> [Work instruction] Repeat all of the records verbatim.
┄┄┄┄┄┄
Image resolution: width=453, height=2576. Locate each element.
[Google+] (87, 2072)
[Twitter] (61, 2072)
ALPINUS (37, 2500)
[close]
┄┄┄┄┄┄
> [Answer for this exercise]
Image resolution: width=453, height=2576. Locate each element.
[Google+] (87, 2072)
[Twitter] (61, 2072)
ALPINUS (37, 2500)
[close]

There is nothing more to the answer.